In an era where most SUVs are glorified ‘Chelsea tractors’, it was quite refreshing at launch to hear Mitsubishi’s perspective that around 35% of all Shogun Sport sales would go to buyers likely to use this car in a purely working environment. Virtually all were sold fitted with a tow bar so that owners could exercise the prodigious 3.1-tonne towing capacity of the single 2.4-litre diesel engine the brand offered here. Despite that, there was no stripped-out entry-level model to target the farming and building markets, sales instead concentrated around high-spec trim levels that aimed to relieve buyers of nearly £40,000 when new. Perhaps because of that, sales were slow and this Shogun Sport finally left the British market when the Mitsubishi brand pulled out at the end of 2021.

What You Get

No one is going to pigeonhole this as a re-bodied Mitsubishi L200 pick-up – which is perhaps appropriate: true, the two models share the same fundamentals but the finished execution – in engineering as well as in design – is with this third generation Shogun Sport very different. Inside, Mitsubishi tried to emphasise the ‘Sport’ element in this car’s DNA. The raised silver-trimmed console between the seats aims to create a more dynamic ‘cockpit-like’ feel and there’s a properly commanding driving position - not something you can take for granted in the SUV ‘D’-segment from this era.

And in the second row? Well it’s not especially spacious in the middle row for an SUV that’s 4.78-metres in length but there’s reasonable room in the central berths for two adults – or three at a squash. Prior to taking a seat, we’d thought that the lack of a second row seat sliding function would rather compromise this Shogun Sport in the 3rd row. As it turns out though, this is less of a problem than you might expect. For short-to-medium-length journeys though, it’ll probably be OK for uncomplaining folk. And luggage space? Once the third row chairs are folded, there is, as expected, a very decent amount of cargo room – 502-litres in total. If you need more space, then folding the second row backrest (unfortunately, it divides 60:40 rather in a more convenient 40:20:40-split) frees up 1,488-litres of space.

What To Look For

Most owners seemed very happy with this ‘QE’-series MK3 Shogun Sport model, but there are things you need to look out for. Unlike many family 7-seat SUVs of this type, this one will very likely have been used seriously off road and for towing, so you’ll need to check underneath; and look for signs of clutch slip on the test drive.

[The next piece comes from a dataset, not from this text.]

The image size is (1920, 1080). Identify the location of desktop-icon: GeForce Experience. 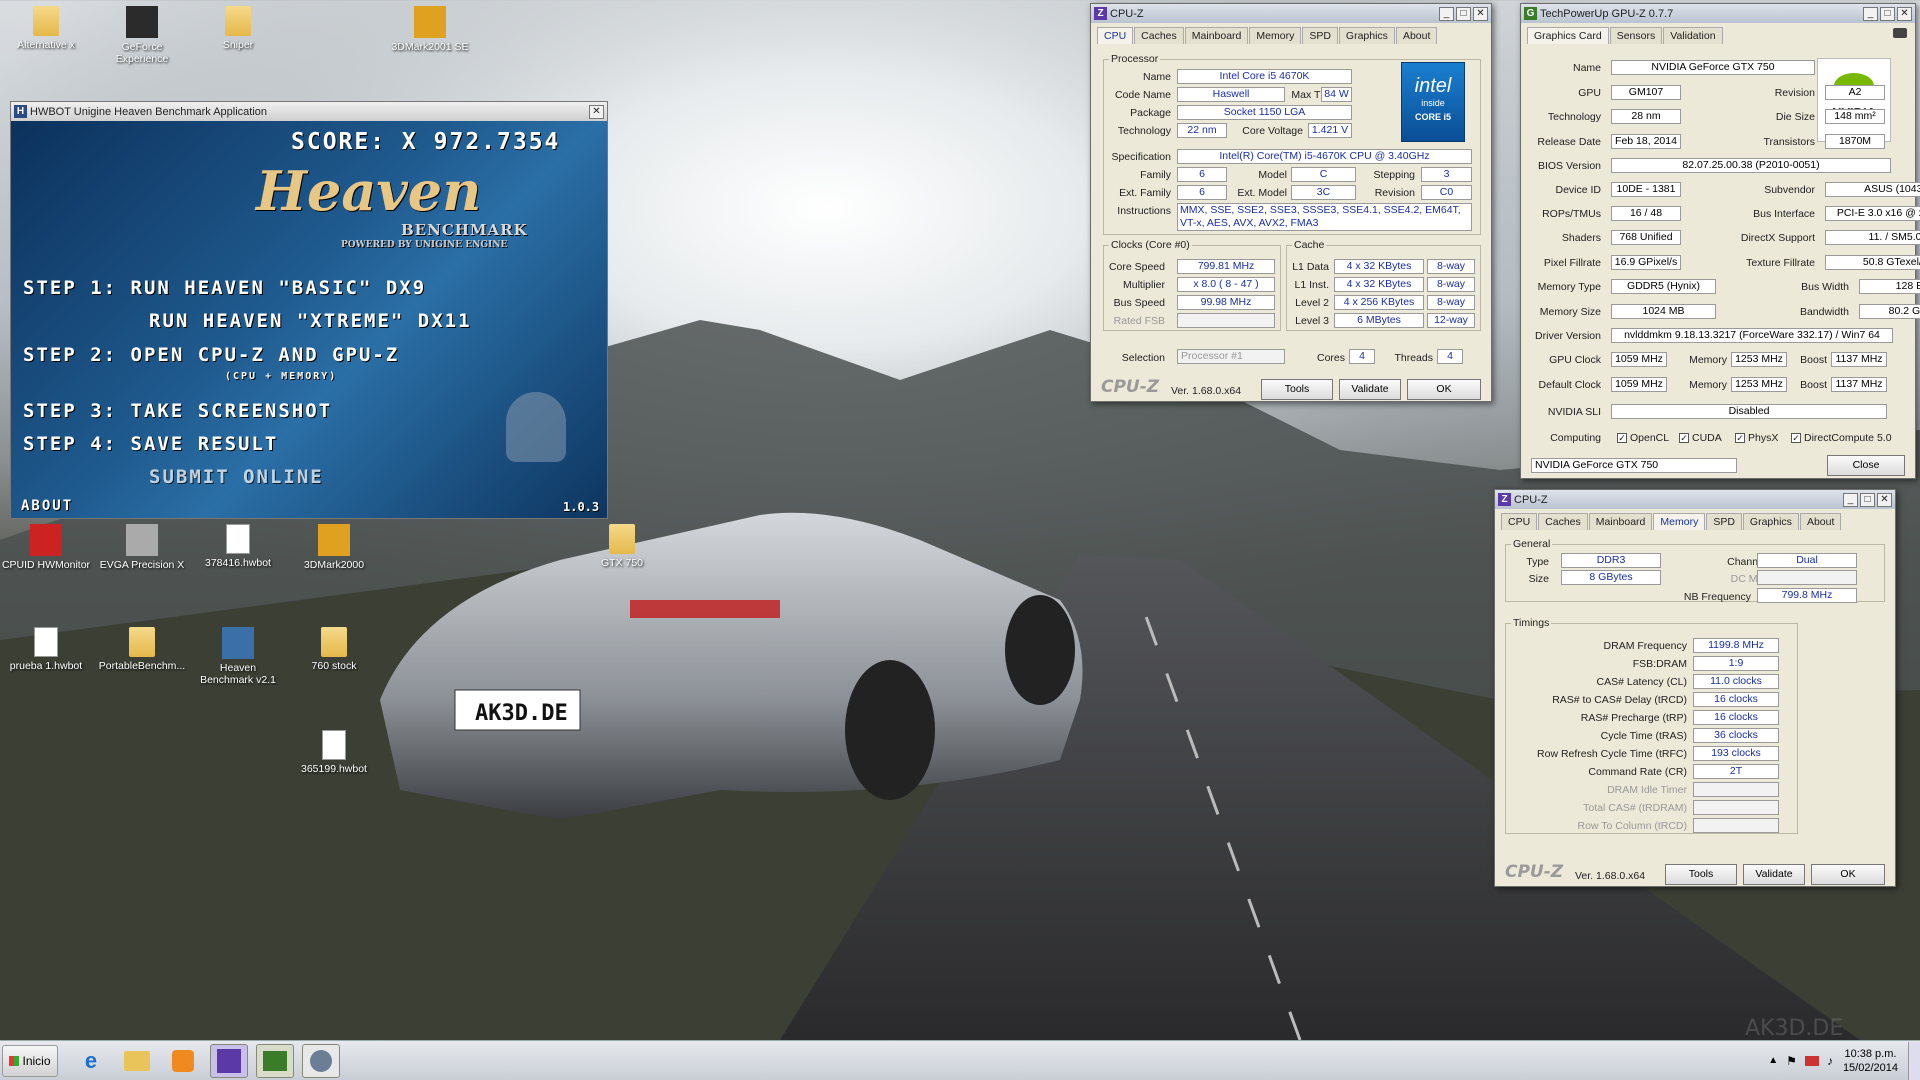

We came across reports of creaks from the steering column – a recognised model problem. And one owner complained of the engine cutting out when idling. There’s a Shogun Sport Facebook online website for owners where you can get other tips. And of course, insist on a fully stamped-up service history.

On The Road

It doesn’t take long behind the wheel before you get a feel for the sort of SUV this is. There’s a heft and weight to everything this Shogun Sport does that might remind you of a sold, capable 4WD pick-up: which is hardly co-incidental because that’s exactly what this car is derived from. Its engine, platform and Super Select 4WD system are all shared with a Mitsubishi L200 LCV. Elsewhere though, there are some fundamental engineering differences between the two models. The most significant of these lies in the substitution of the L200’s crude old leaf-sprung rear suspension for a much suppler multi-link rear arrangement with coil springs. Other differences over Mitsubishi’s pick-up include the installation of a new 8-speed auto gearbox, a quicker steering rack, bespoke body mounts, more car-like damping and additional cabin insulation. It’s all enough (just about) to give this Shogun Sport at least a semblance of mass market SUV credibility. Providing potential buyers don’t much care about the way this car lurches through corners taken at any kind of speed and rather crashes over poorer urban tarmac tears.


Mitsubishi provided us here with a spacious, well equipped flagship 4x4 that delivered everything loyal brand buyers would expect a Shogun to be. In short, it's an SUV worthy of the name. And there aren't too many of those about these days.